> 読む文章:
● ● ● ● ●

琉球留記?焼(やち)物(むん)

 わたくしは焼物(陶器、磁器など)については分からない。
 目利きの世界では、日本料理(和食)は器で食べるともいわれる。ただし、器を食べるということにはならないようである。以前、石を食べるということを聞いたことがあるけれども、おそらく岩塩かそれに類したものであろうか、また、土の類を食す習慣は今でもあるとも聞いた。よほど、環境のすぐれた場所でないと、そうもいかない、とも思う。
 那覇の宿から市場周辺を抜けると、すぐに壺屋の焼物街があり、これまでにも何度かその前を通っている「壺屋焼物博物館」を初めて訪ねた(4日)。大きな施設ではない、だから、いつでも「行ける」というスキが心の中にあったのであろう、これまで行っていないのがおかしいぐらいである。東京あたりの琉球料理屋さんに行き、(オリオンビールのあとに)泡盛を頼むと、必ず聞かれるのが、からからか抱瓶(だちびん)かであるが、いずれもヤチムン(焼物)である。前者は薩摩焼黒千代香または黒茶家〜くろじょか)にもあって、極端にいえば、土瓶蒸しのドビンのような什器であり、これは全国かしこにある。ただし、からからにはジョカや土瓶のような把っ手がない。したがって、うっかり手を滑らすと、折角のおご馳走(泡盛)が台無しになる危険性があり、また、器自体が熱くなるので燗には向いていない。もっとも、琉球ではその(燗をする)必要性はほとんどない。(2月時分の寒い時季〜10℃台〜に呑まれている方がいらっしゃるけれども)※薩摩焼などにも把っ手なしがある
 琉球の焼物の歴史は壺屋だけではない、本島はじめ、各島嶼にもあって、もちろん、大陸伝来なのであろう。同博物館で展示及び10数分ほどの大画面スクリーンによる歴史を学んだつもりであるけれども、何も憶えていない・・・。したがって、他所様のサイト(『大地が育んだ用の美』〜沖縄県)をもとに、少し記すと、琉球に焼物が根づいたのは15〜16世紀であるらしく、当時は那覇近辺のみならず、本島全域に点在していたようである。もともと、焼物というのは暮らす(食べる、呑む)うえでの器としての「用」が主であるから(それ以外に信仰的な器もある)、それ以前(窯がない)は大陸や日本から輸入もされていたともある、まだ、琉球が統一されていない時代であり、それが、統一とほぼ同時期に自前の窯ができ、ヤチムンが作られ、17世紀末に壺屋の地に窯を統合したとある。理由については展示の中で、「琉球の重要な輸出品として、統制された」という記述があったようにも記憶している。もちろん、以上の記述には「土器」という歴史は含まれていない。

● ● ● ● ●

> 利用できる資料:
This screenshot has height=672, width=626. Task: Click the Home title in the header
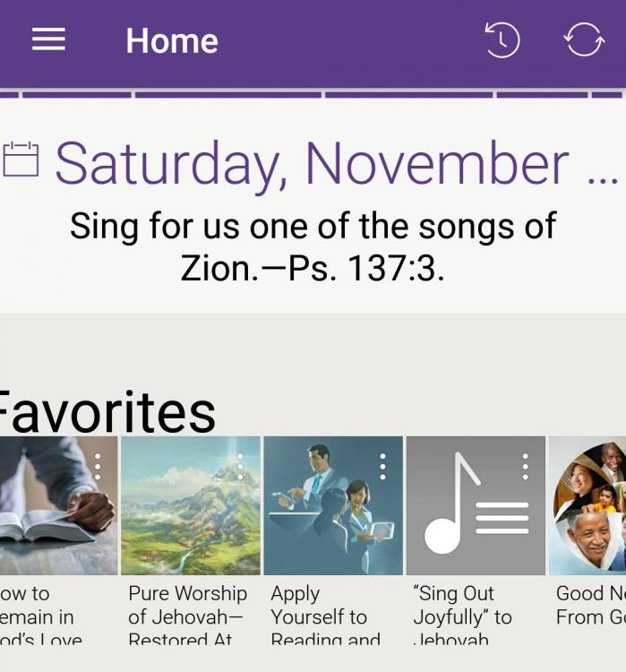pos(172,40)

● ● ● ● ●

> 課題 1:
琉球の焼物の文章に照らして、次の(a)〜(c)がそれぞれ合っているかを「はい」か「いいえ」で答えよ。判断の根拠となる箇所も文章からそのまま引用すること。
(a) 筆者は壺屋焼物博物館をこれまでにも訪ねたことがある。
(b) からからには把っ手がない。
(c) 17世紀末に窯が壺屋の地に統合された。
> 課題 2:
琉球の焼物の文章をもとに、次の問いに答えよ。
(a) 那覇の宿から市場周辺を抜けると、すぐに何があるか。
(b) 博物館の大画面スクリーンによる歴史紹介は、どのくらいの長さか。
(c) 琉球に焼物が根づいたのは、何世紀ごろとされているか。
> 課題 3:
琉球の焼物の文章を、最後の文のあとから書き継げ。

> 解答 1:
(a) いいえ。「「壺屋焼物博物館」を初めて訪ねた(4日)」
(b) はい。「ただし、からからにはジョカや土瓶のような把っ手がない。」
(c) はい。「17世紀末に壺屋の地に窯を統合したとある」

> 解答 2:
(a) 壺屋の焼物街
(b) 10数分ほど
(c) 15〜16世紀

> 解答 3:
 1時間ほど館内にいて、暑いのを承知で屋上に出てみた。古窯跡が移設されていて、その横に神社がある。両脇にシーサーが座していて、失礼かとも思ったけれども、撮らせて頂いた。シーサーについては、『沖縄コンパクト事典』(琉球新報社・編)の同項を引用させていただくと、「魔除けの獅子像。寺社や城の門、御獄(注;うたき)、貴族の墓陵、村落の出入口などに置かれ、明治以降、瓦葺きの屋根の普及で屋根の上に置かれるようになった。火伏、悪霊払いなどの意味が込められる。今では沖縄観光のシンボルの一つともなっている。」とある。確かに、一般の住宅においても門前に置かれる場合と屋根とに分かれており、住宅事情も関係しているのであろうか、那覇市内では、門構えのない家屋も少なくないため、屋根に、という場合も多いように感じられる。同事典の明治以降の説明にある火伏というのが面白い。屋根の普及とともに「うだつ(〓・卯建)」(拙ブロ05年6月12日付)の役割をも担わされたシーサーさん、なんだか、忙しいね。

[左シーサーさん](壺屋焼物博物館の屋上にある神社にて)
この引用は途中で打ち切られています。